• INPUT MATERIAL:
━━━━━━━━

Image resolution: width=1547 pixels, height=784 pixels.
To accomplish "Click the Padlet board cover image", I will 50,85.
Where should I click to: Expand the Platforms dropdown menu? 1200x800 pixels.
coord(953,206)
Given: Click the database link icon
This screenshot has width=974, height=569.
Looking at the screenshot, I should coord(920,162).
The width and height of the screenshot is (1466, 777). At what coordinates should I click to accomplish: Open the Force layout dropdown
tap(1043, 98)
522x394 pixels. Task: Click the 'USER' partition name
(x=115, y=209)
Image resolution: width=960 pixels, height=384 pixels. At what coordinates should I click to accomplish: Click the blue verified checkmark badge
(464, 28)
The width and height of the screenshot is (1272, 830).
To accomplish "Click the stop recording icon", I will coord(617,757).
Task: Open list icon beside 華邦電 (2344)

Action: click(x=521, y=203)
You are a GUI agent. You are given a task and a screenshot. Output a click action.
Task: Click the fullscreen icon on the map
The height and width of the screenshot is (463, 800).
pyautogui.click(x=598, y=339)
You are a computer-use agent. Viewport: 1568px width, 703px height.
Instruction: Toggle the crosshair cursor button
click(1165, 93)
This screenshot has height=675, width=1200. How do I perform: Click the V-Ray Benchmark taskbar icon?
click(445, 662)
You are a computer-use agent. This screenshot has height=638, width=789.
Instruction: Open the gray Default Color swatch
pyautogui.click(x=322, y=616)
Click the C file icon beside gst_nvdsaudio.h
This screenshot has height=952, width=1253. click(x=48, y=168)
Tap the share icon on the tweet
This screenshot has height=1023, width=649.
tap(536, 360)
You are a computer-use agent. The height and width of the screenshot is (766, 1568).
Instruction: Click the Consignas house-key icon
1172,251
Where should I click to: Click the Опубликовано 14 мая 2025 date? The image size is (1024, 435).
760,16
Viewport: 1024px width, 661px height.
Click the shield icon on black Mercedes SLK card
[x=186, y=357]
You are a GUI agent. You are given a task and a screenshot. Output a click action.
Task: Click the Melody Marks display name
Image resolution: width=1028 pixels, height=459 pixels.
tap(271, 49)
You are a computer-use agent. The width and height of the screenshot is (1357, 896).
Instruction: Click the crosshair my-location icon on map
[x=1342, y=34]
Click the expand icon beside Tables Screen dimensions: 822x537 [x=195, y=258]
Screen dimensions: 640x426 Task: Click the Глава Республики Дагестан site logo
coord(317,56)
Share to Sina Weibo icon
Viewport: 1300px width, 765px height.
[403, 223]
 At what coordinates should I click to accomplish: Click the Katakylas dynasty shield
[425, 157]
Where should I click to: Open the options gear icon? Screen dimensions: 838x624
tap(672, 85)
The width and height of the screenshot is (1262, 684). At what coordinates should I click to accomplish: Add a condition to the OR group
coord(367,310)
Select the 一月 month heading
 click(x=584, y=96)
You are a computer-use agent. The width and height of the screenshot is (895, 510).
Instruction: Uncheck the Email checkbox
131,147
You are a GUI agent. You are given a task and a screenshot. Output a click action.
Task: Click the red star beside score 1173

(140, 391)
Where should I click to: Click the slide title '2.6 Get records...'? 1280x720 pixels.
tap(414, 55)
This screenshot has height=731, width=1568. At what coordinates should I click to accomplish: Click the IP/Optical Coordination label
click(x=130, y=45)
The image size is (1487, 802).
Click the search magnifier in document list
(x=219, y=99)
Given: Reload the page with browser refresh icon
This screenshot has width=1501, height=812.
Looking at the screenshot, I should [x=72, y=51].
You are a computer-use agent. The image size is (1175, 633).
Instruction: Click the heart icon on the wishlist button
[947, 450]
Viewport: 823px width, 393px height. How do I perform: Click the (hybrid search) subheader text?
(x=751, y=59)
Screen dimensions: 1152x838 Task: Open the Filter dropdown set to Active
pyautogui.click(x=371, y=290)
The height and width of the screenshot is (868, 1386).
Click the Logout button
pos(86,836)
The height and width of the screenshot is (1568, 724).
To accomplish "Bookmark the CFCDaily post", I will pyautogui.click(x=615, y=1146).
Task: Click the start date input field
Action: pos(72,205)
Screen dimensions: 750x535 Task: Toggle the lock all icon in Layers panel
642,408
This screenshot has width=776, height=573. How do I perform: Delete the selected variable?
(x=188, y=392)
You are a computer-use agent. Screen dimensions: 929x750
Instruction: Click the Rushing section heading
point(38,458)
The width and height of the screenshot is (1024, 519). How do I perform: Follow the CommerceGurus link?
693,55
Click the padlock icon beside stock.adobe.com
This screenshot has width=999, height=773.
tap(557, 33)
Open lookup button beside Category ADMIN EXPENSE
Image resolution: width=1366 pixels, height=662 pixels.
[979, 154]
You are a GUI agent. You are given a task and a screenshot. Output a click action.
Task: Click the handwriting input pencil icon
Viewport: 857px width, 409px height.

━━━━━━━━

• TASK TO CARRY OUT:
Return all lines from the material that contain "computer".

• SOLUTION FOR THIS TASK:
You are a computer-use agent. Viewport: 1568px width, 703px height.
You are a computer-use agent. This screenshot has height=638, width=789.
You are a computer-use agent. The height and width of the screenshot is (766, 1568).
You are a computer-use agent. The width and height of the screenshot is (1357, 896).
You are a computer-use agent. The width and height of the screenshot is (895, 510).
You are a computer-use agent. The image size is (1175, 633).
You are a computer-use agent. Screen dimensions: 929x750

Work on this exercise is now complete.